* Short exercise
Reproduce every line of the entries below word for word, leaving out the pictures.

--

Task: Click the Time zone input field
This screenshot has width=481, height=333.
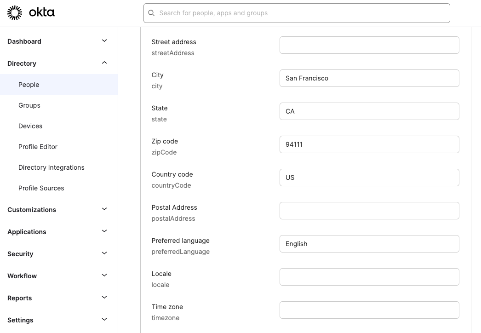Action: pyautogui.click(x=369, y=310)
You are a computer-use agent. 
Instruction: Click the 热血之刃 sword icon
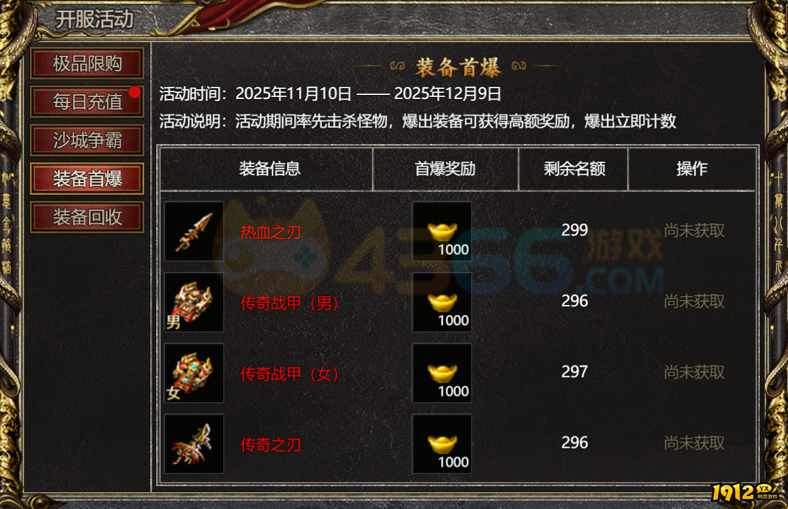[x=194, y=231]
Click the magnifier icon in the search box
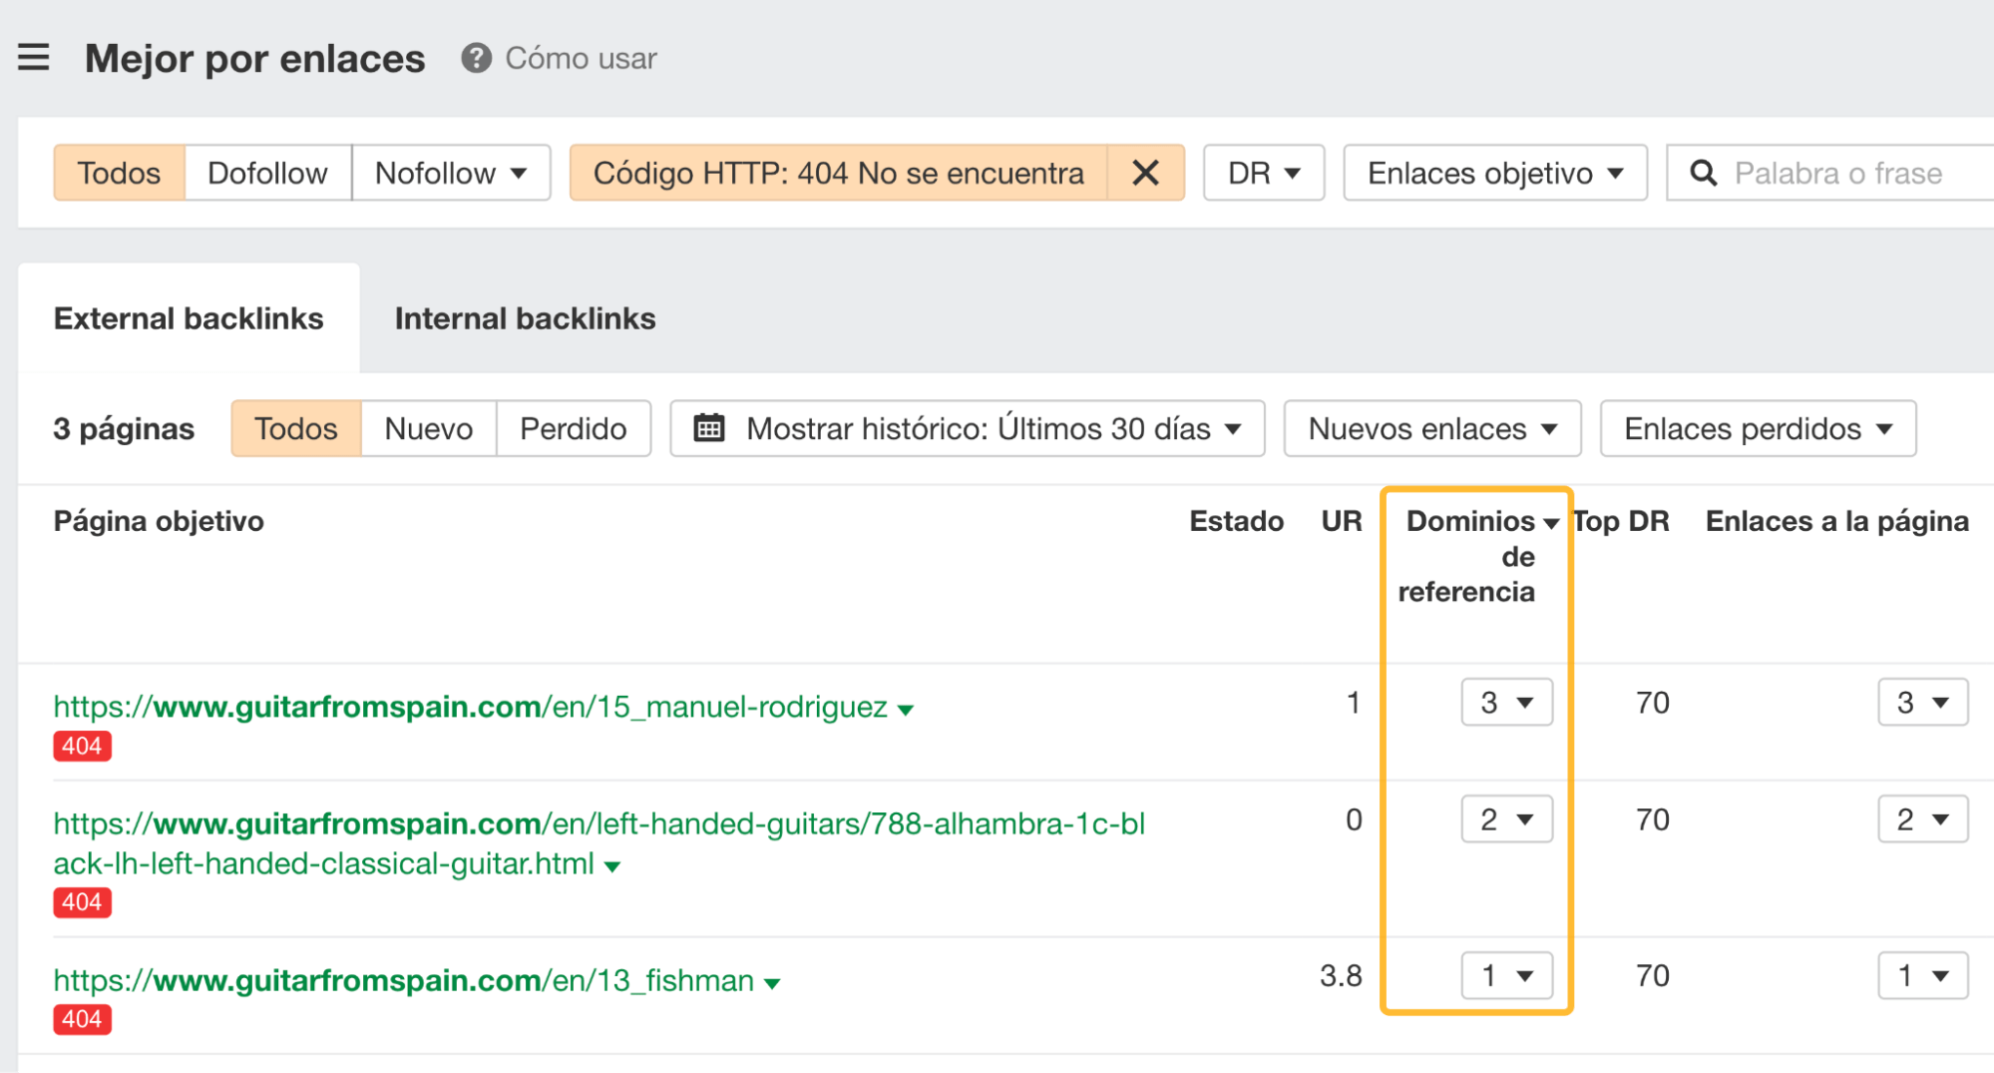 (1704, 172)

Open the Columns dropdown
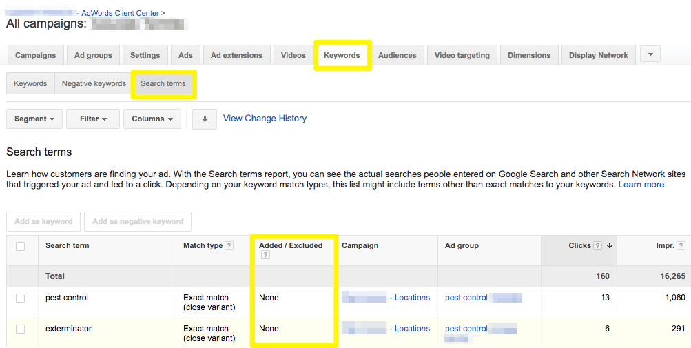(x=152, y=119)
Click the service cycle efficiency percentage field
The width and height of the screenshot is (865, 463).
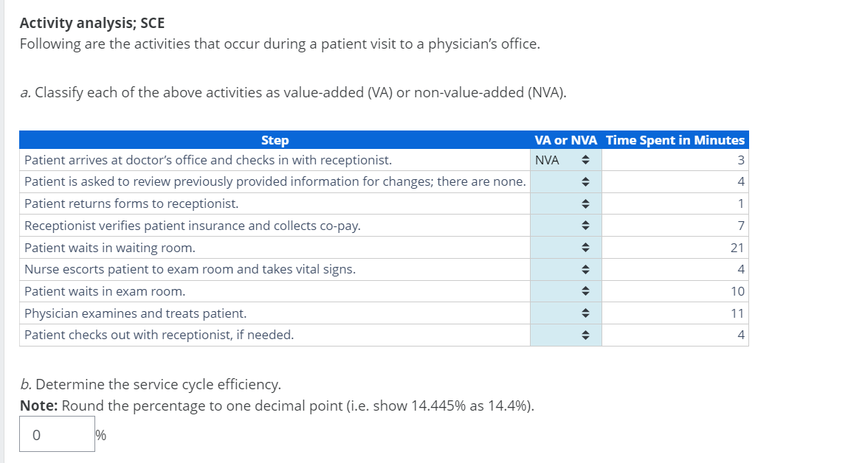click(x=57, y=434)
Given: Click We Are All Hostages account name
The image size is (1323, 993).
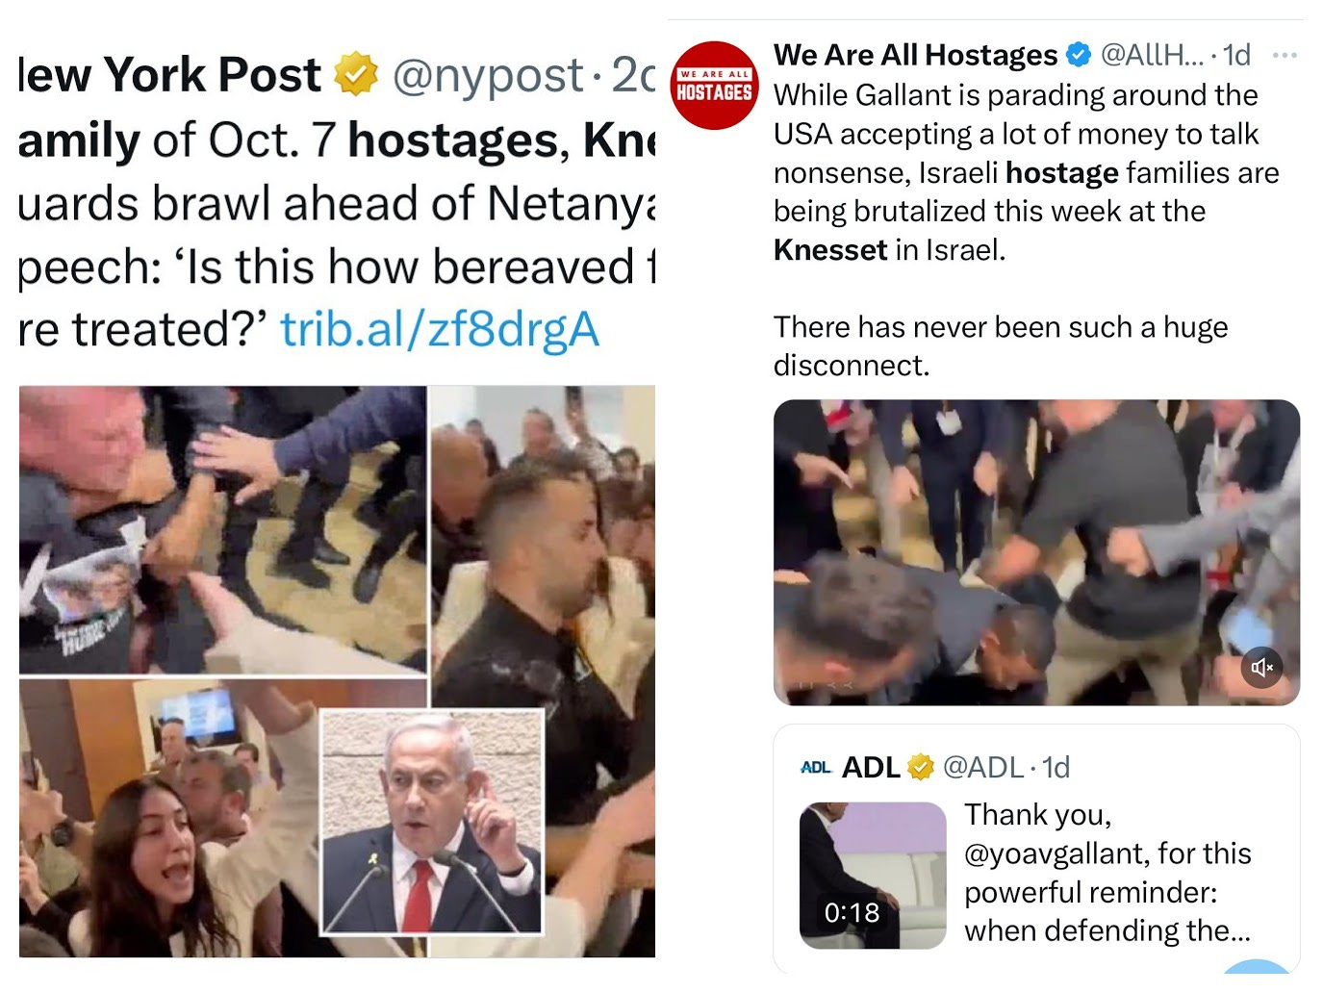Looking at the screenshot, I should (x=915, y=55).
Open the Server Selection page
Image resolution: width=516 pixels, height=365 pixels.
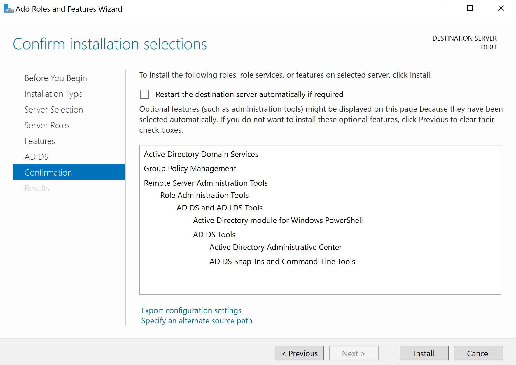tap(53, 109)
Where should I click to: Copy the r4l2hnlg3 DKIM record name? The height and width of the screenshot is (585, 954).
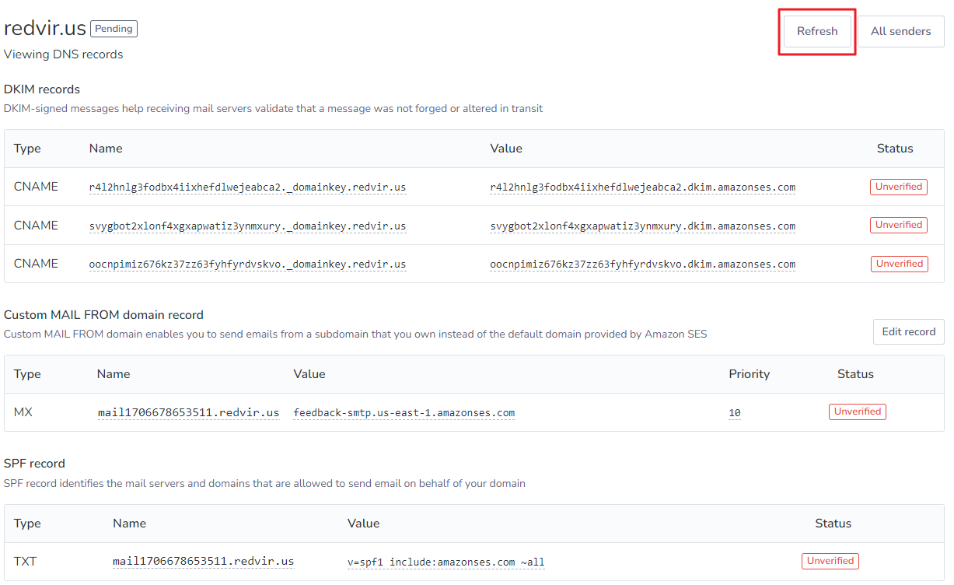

--

* Solution for this exercise
Task: Click the Time zone input field
This screenshot has width=481, height=333.
Action: pyautogui.click(x=369, y=310)
You are a computer-use agent. 
Instruction: Click the 热血之刃 sword icon
[x=194, y=231]
Click the magnifier icon in the search box
 (1704, 172)

Open the Columns dropdown
(x=152, y=119)
Click the service cycle efficiency percentage field
The width and height of the screenshot is (865, 463).
click(x=57, y=434)
Given: Click We Are All Hostages account name
The image size is (1323, 993).
Looking at the screenshot, I should (x=915, y=55).
Open the Server Selection page
Image resolution: width=516 pixels, height=365 pixels.
tap(53, 109)
Where should I click to: Copy the r4l2hnlg3 DKIM record name? The height and width of the screenshot is (585, 954).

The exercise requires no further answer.